_Required work_
From the data below, report how many lines contain the word "logo", giving the number and nothing else.

Stored records
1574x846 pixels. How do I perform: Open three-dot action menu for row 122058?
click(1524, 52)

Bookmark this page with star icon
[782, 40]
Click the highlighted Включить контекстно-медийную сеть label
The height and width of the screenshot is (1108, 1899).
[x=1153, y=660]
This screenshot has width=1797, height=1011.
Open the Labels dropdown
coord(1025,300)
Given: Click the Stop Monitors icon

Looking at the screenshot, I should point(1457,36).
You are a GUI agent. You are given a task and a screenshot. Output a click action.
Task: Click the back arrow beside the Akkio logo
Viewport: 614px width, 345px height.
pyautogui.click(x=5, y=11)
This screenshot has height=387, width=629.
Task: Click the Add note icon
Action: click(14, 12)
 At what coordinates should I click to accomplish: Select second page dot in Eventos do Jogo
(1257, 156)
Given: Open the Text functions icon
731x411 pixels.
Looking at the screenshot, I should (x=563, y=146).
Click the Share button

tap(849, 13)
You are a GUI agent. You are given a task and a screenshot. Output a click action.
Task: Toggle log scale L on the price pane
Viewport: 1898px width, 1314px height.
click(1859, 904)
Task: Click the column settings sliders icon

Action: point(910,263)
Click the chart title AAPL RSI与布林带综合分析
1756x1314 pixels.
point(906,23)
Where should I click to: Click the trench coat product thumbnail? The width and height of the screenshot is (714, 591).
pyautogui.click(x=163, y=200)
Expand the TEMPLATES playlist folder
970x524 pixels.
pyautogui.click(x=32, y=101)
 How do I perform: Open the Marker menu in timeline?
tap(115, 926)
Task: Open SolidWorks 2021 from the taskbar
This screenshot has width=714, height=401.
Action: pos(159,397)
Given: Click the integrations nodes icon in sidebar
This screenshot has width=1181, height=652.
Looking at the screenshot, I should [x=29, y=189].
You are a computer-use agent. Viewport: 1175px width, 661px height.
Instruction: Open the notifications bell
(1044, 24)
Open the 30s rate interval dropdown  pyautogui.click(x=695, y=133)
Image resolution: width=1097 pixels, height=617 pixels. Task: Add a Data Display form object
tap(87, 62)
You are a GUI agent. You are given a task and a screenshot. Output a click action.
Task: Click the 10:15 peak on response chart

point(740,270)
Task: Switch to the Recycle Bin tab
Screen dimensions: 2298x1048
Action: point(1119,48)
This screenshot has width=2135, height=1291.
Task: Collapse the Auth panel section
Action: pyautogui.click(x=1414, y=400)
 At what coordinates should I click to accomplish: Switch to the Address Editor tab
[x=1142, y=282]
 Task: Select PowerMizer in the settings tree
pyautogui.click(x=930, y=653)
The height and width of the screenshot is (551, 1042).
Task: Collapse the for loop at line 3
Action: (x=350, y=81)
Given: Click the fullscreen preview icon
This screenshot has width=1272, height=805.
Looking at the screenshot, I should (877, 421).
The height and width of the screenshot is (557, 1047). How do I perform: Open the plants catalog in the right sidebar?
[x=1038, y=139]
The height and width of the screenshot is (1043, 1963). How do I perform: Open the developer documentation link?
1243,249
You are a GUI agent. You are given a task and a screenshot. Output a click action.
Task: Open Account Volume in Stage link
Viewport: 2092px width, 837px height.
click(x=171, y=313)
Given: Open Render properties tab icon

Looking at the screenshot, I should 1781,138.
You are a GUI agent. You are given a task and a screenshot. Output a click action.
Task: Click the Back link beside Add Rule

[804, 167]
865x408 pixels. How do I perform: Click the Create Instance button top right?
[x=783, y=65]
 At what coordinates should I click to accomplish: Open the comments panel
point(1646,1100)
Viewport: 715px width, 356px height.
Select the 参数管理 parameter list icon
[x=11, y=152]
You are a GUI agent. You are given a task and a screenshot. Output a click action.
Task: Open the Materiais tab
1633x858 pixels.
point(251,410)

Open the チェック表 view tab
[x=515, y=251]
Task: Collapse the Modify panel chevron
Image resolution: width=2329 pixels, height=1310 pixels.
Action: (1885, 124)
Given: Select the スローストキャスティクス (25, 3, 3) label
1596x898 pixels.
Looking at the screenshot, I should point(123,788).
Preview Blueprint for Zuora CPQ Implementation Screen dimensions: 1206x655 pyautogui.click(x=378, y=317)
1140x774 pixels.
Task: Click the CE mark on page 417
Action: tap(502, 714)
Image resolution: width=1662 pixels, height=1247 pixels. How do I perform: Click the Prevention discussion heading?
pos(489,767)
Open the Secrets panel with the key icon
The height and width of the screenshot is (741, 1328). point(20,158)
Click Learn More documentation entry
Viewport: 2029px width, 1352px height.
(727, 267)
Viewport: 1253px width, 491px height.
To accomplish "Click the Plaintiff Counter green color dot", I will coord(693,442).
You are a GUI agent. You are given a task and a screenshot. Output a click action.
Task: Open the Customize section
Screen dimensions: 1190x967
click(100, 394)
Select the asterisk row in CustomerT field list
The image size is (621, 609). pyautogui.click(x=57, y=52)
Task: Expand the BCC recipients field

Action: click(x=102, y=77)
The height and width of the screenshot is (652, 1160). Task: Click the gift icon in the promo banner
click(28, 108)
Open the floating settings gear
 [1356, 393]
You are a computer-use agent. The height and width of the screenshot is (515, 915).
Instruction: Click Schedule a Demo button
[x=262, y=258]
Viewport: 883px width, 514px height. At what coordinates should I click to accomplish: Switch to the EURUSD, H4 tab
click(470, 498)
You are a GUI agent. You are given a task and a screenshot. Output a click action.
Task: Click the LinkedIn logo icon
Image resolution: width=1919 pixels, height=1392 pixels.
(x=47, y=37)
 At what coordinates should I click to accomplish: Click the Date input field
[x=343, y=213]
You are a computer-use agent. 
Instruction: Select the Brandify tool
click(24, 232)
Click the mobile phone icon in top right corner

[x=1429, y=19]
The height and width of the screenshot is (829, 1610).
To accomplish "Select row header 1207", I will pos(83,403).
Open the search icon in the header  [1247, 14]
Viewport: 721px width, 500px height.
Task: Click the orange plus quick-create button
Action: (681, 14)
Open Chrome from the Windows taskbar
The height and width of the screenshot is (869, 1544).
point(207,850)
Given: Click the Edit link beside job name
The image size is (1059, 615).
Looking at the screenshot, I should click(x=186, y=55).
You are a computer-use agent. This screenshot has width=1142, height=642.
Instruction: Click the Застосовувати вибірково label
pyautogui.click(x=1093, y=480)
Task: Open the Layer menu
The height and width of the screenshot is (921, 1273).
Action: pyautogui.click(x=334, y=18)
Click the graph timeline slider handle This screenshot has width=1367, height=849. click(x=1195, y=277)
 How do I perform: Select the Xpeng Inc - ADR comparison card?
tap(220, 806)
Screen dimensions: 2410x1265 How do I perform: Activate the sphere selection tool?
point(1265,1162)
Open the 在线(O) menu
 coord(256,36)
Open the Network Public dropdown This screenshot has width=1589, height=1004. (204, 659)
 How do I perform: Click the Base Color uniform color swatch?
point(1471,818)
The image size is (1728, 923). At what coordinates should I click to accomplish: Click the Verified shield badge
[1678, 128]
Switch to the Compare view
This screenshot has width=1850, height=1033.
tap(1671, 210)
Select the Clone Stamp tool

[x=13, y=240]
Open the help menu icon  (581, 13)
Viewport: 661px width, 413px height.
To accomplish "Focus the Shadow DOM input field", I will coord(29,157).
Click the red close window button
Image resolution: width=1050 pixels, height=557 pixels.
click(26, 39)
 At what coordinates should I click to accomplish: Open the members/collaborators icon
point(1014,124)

_The completed task_
2